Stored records
+ + + + +

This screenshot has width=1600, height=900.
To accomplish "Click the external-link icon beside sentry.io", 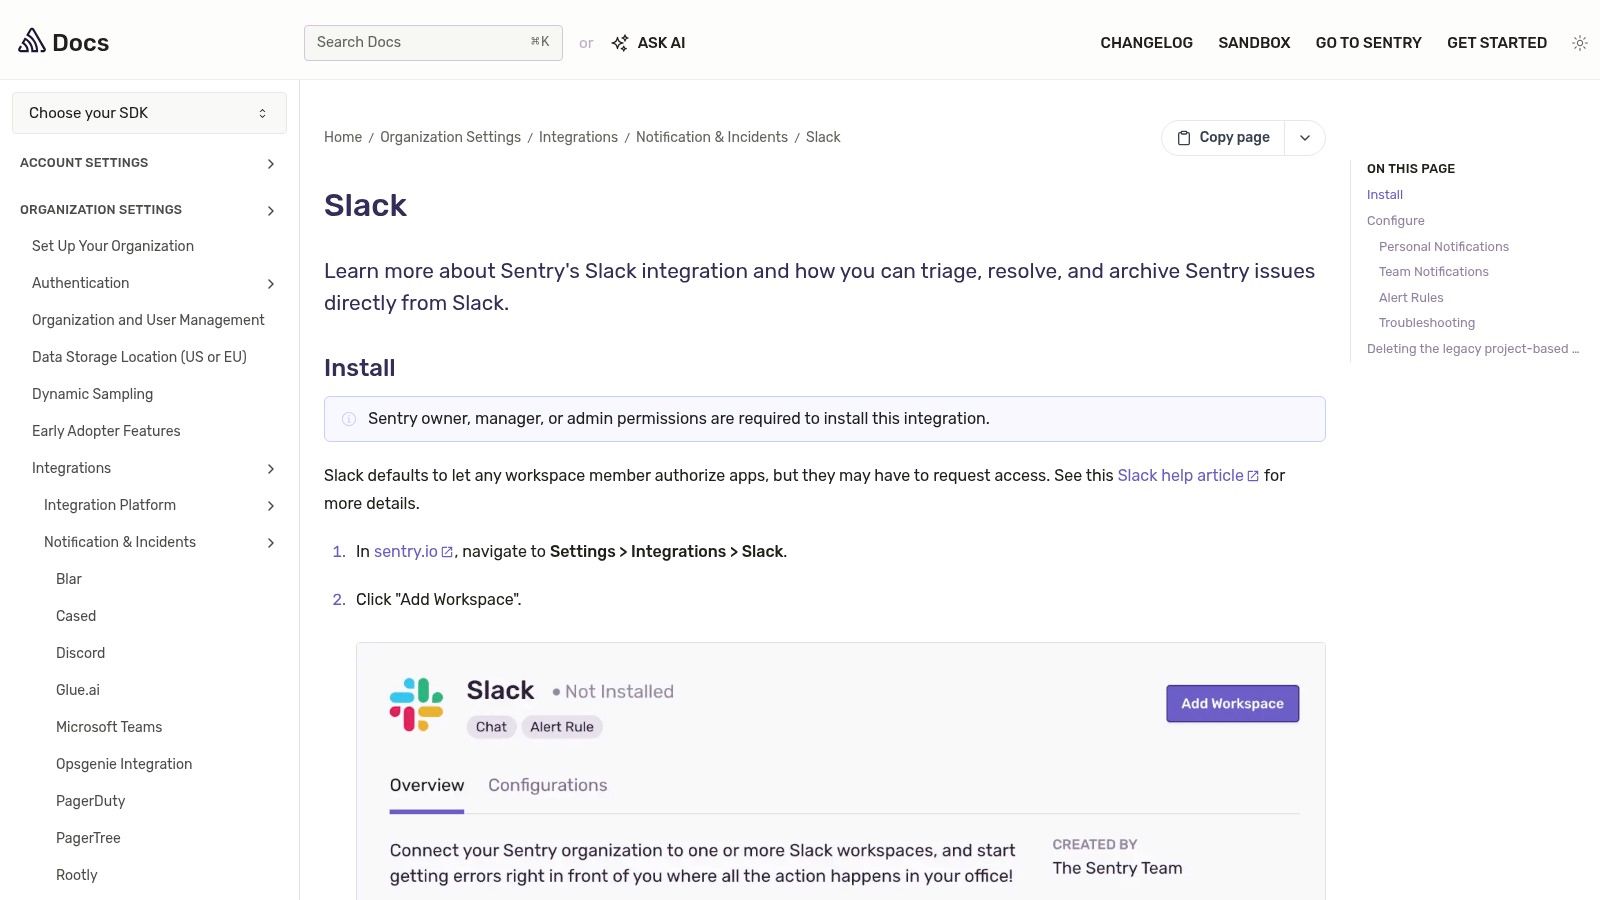I will tap(448, 551).
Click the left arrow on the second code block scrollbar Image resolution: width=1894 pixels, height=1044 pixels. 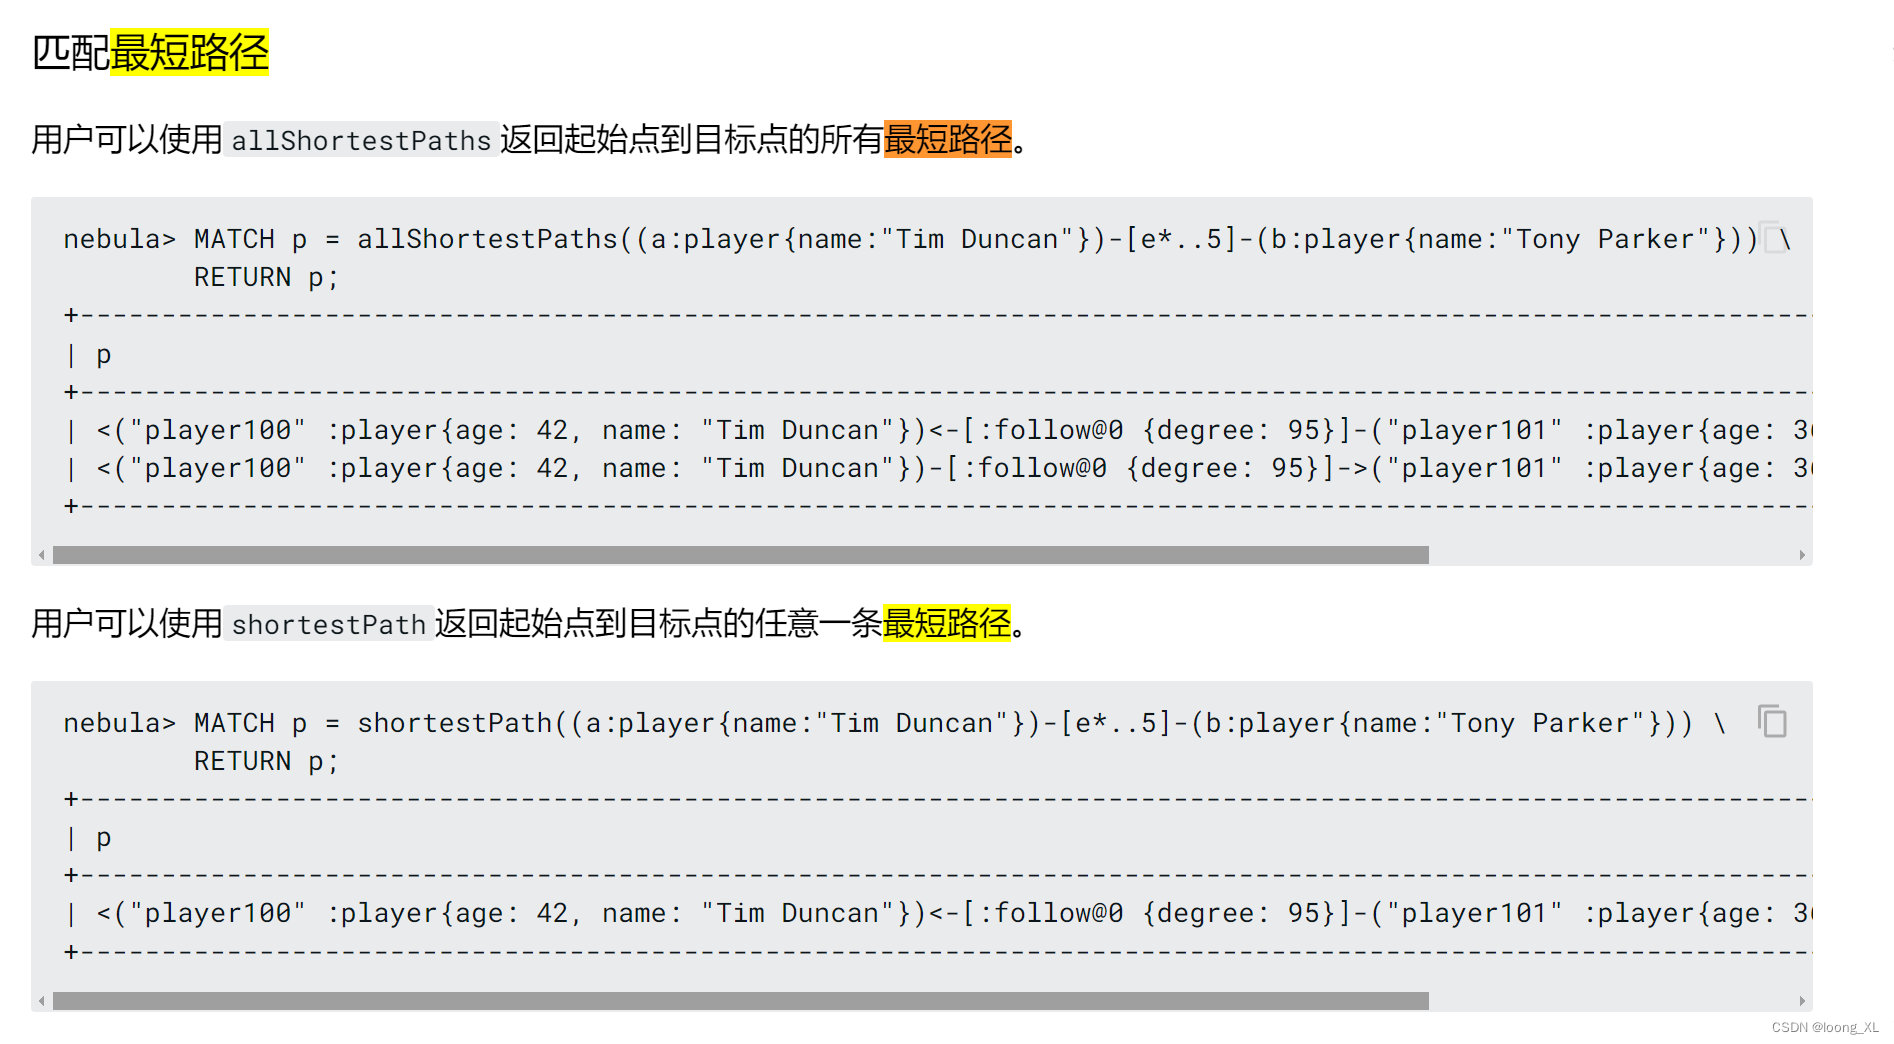pyautogui.click(x=40, y=1000)
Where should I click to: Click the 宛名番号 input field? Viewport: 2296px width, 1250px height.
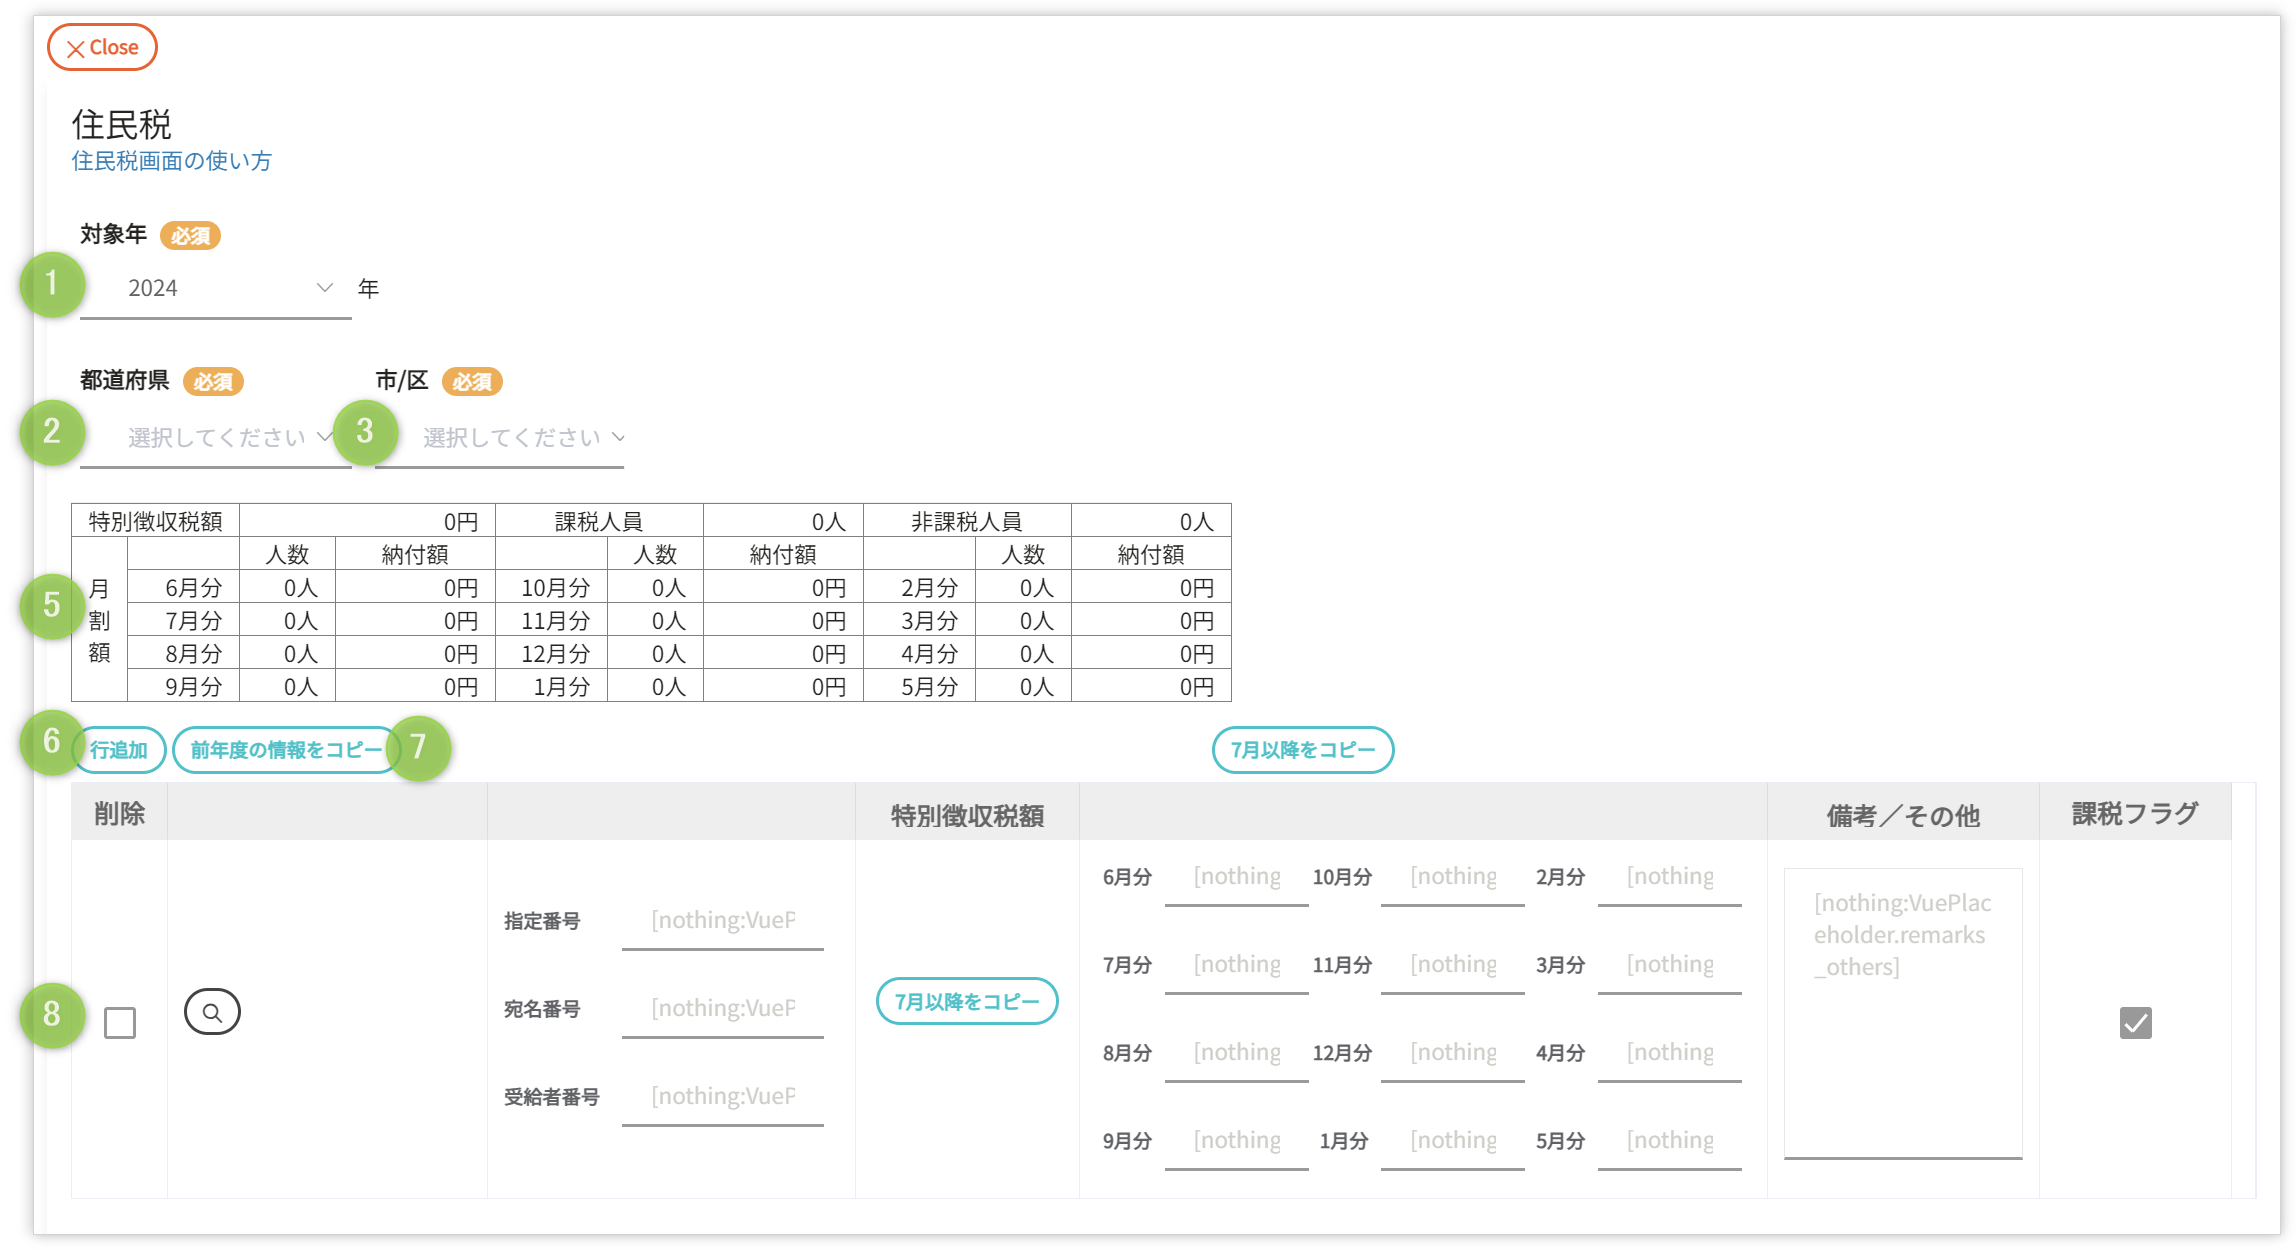[722, 1009]
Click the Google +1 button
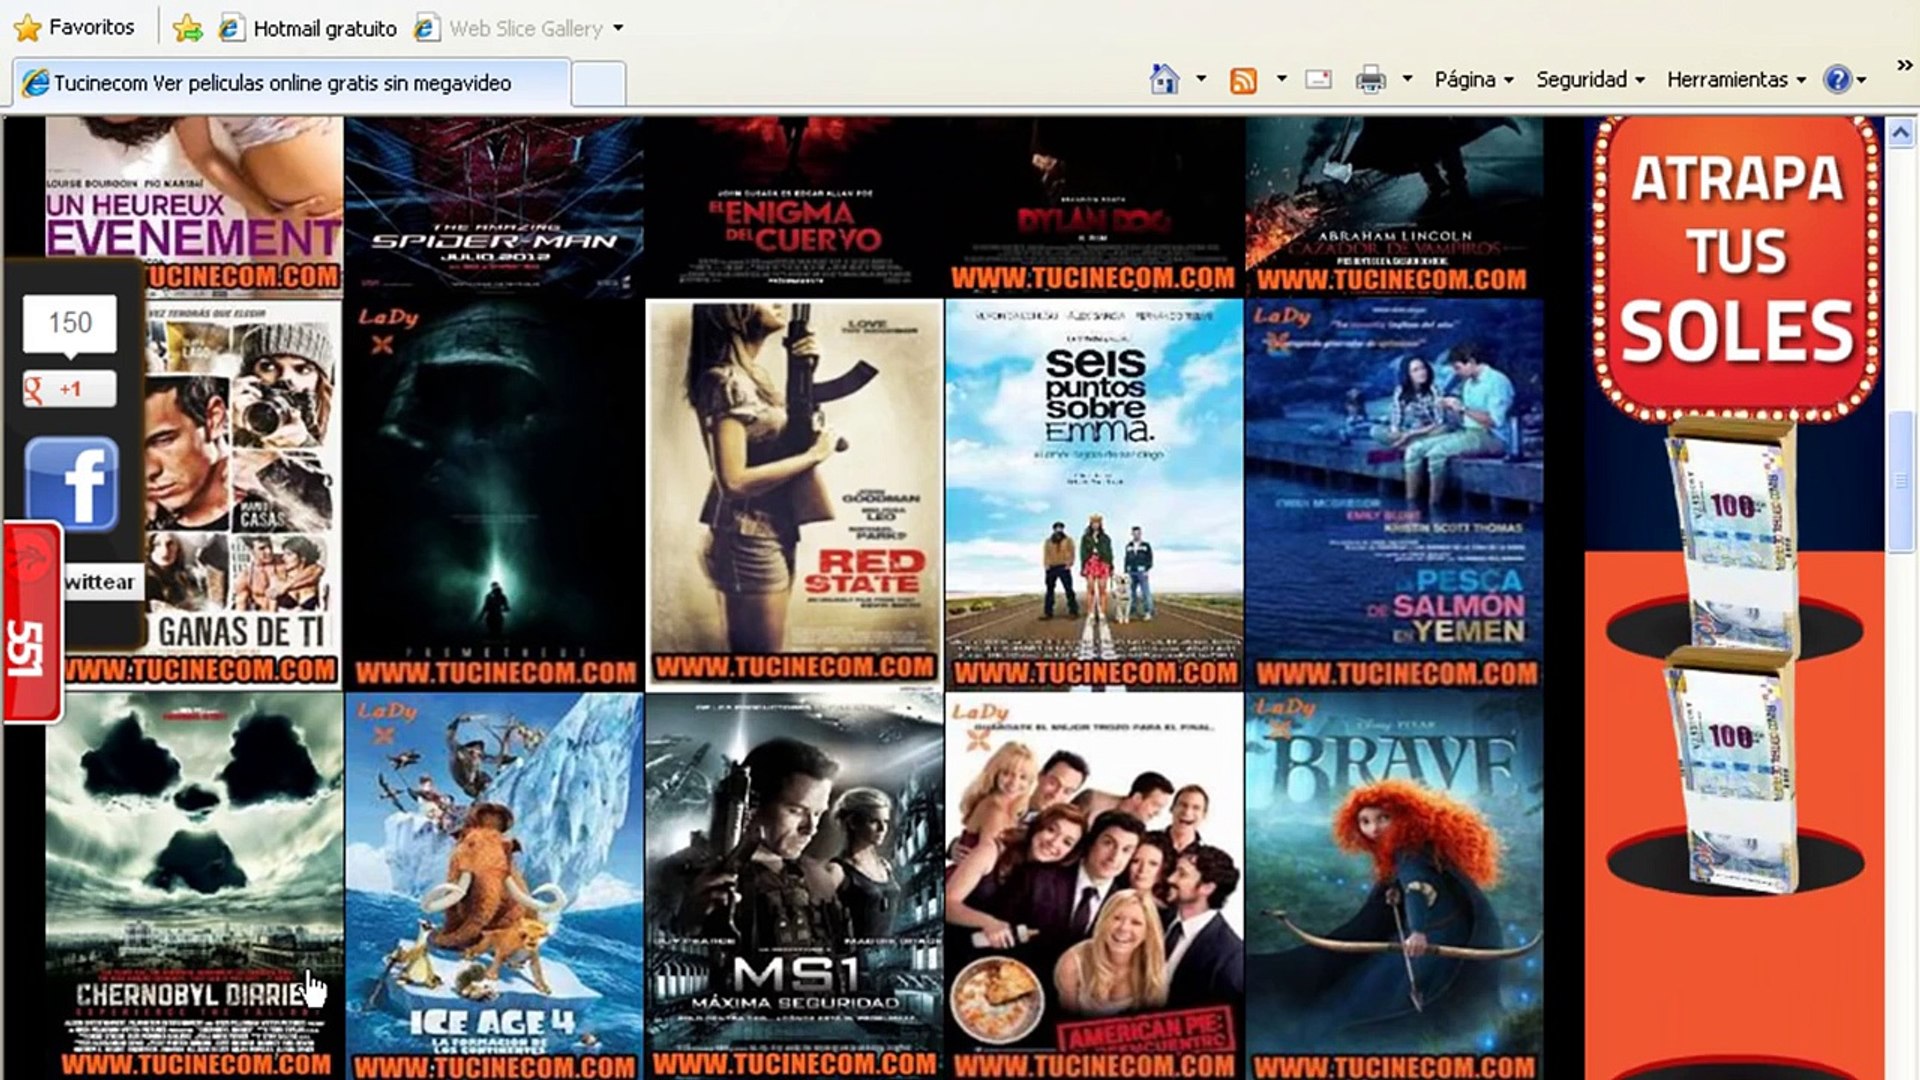 [x=69, y=389]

+ + + + +

ACTIVITY >>
Please retype exactly the lines from the one containing "Where should I" through the last line of the records, both included, leaving out every picture.

EXERCISE RESULT >>
Where should I click to: Click the 宛名番号 input field? Viewport: 2296px width, 1250px height.
[722, 1009]
Click the Google +1 button
 [x=69, y=389]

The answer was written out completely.